Problem details: Report every line in the listing below where the string "header" shows up.

Data records:

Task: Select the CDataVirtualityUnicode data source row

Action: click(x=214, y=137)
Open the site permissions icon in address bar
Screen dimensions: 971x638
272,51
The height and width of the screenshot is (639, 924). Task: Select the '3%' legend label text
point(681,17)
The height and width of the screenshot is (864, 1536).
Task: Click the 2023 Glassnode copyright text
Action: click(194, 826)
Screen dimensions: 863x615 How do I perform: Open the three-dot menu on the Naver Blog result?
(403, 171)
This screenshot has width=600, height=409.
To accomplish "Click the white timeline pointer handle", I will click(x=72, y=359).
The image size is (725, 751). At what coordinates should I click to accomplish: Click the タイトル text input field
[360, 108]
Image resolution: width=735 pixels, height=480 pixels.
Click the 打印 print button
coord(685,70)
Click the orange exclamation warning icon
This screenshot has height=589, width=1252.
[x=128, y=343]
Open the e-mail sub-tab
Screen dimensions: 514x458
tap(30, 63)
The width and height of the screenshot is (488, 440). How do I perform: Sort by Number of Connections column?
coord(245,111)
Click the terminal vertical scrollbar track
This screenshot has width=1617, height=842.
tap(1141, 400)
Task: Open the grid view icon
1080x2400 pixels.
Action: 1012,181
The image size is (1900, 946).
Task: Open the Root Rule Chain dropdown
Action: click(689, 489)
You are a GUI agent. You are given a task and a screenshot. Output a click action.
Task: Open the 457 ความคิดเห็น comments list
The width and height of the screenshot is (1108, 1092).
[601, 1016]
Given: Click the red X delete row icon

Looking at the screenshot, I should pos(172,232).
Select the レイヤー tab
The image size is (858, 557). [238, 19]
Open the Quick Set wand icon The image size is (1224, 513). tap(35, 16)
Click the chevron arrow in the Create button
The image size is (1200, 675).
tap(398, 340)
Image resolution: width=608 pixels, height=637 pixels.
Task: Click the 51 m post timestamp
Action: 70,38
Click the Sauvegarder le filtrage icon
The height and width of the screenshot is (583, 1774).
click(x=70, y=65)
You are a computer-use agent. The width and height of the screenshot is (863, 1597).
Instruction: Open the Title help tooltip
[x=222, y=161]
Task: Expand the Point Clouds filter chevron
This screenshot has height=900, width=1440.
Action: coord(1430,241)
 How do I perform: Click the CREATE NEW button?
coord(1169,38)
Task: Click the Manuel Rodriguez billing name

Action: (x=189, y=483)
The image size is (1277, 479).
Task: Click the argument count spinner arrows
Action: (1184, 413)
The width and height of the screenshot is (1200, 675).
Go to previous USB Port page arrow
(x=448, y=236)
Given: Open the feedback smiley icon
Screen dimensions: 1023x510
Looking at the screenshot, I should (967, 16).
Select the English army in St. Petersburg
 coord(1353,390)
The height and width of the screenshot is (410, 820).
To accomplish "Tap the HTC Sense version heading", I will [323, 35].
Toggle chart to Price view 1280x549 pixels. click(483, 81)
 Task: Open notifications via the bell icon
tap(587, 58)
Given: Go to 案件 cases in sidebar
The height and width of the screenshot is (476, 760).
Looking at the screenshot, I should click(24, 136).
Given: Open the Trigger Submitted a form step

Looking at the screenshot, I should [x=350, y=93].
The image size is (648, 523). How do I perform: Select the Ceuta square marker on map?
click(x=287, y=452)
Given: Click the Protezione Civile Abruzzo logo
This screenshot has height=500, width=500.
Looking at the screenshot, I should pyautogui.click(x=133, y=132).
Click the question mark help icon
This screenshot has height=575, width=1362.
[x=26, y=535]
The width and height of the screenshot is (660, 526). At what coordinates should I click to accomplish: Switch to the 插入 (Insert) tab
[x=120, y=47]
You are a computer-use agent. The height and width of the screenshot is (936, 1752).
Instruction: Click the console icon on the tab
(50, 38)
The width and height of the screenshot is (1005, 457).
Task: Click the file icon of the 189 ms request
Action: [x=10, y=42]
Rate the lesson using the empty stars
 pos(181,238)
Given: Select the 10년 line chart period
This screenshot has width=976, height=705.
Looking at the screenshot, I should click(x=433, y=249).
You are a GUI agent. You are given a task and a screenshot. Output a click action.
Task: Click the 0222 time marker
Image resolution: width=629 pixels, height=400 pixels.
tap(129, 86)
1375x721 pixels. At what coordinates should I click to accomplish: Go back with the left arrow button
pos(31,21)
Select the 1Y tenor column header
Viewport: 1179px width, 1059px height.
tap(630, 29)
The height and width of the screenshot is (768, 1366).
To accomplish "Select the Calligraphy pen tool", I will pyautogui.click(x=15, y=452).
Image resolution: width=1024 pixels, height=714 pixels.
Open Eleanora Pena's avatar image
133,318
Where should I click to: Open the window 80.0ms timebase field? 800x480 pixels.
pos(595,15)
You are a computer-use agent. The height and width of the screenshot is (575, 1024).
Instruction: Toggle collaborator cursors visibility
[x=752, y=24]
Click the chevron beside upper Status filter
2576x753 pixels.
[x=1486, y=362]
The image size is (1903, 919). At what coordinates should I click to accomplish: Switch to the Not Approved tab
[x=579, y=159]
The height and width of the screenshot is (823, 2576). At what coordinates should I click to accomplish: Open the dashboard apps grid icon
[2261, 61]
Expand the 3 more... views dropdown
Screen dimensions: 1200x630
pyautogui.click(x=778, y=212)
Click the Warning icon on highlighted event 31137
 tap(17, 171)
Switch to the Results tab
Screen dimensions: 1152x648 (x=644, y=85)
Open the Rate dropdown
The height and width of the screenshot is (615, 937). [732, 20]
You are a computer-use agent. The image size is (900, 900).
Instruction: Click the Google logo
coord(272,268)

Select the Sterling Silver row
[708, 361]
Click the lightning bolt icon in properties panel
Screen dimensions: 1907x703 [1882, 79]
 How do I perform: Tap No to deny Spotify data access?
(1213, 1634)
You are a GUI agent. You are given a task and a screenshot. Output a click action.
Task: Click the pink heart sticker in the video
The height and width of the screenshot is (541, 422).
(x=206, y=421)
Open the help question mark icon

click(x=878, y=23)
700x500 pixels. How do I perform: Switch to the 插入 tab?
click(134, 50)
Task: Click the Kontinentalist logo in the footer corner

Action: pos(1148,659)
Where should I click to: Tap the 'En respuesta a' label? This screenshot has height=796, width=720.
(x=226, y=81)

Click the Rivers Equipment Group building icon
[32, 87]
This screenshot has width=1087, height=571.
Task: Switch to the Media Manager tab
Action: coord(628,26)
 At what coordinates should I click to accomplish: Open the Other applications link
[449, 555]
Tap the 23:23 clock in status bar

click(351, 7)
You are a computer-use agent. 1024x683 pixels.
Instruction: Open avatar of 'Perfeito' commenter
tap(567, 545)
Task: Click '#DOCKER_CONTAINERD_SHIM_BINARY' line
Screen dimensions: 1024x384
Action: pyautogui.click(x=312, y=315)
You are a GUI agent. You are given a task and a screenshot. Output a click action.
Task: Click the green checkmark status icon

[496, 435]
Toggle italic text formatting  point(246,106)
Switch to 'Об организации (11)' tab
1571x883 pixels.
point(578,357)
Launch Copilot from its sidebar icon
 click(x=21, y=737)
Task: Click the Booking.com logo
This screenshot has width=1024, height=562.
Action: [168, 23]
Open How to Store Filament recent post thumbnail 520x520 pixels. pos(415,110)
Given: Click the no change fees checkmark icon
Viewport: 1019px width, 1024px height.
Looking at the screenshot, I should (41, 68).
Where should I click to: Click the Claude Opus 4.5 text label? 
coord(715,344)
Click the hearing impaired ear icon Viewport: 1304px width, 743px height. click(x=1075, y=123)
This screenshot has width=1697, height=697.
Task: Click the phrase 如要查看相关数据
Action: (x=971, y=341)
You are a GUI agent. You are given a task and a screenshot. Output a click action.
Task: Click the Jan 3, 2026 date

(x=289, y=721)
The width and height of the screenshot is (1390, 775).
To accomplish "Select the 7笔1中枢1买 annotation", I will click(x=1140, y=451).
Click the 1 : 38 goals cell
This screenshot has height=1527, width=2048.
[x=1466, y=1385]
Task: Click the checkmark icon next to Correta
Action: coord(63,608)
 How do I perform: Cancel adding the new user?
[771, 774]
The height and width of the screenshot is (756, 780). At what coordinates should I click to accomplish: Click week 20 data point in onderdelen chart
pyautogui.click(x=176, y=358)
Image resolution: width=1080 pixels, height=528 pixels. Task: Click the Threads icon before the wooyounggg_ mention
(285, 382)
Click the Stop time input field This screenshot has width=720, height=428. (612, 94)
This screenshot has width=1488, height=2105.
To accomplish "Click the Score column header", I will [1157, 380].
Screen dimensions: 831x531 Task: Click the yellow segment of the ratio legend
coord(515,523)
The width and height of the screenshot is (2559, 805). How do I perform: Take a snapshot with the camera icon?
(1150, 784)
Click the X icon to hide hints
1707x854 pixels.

Exercise response:
Select the 1Y tenor column header
To accomplish "Click the Score column header", I will [1157, 380].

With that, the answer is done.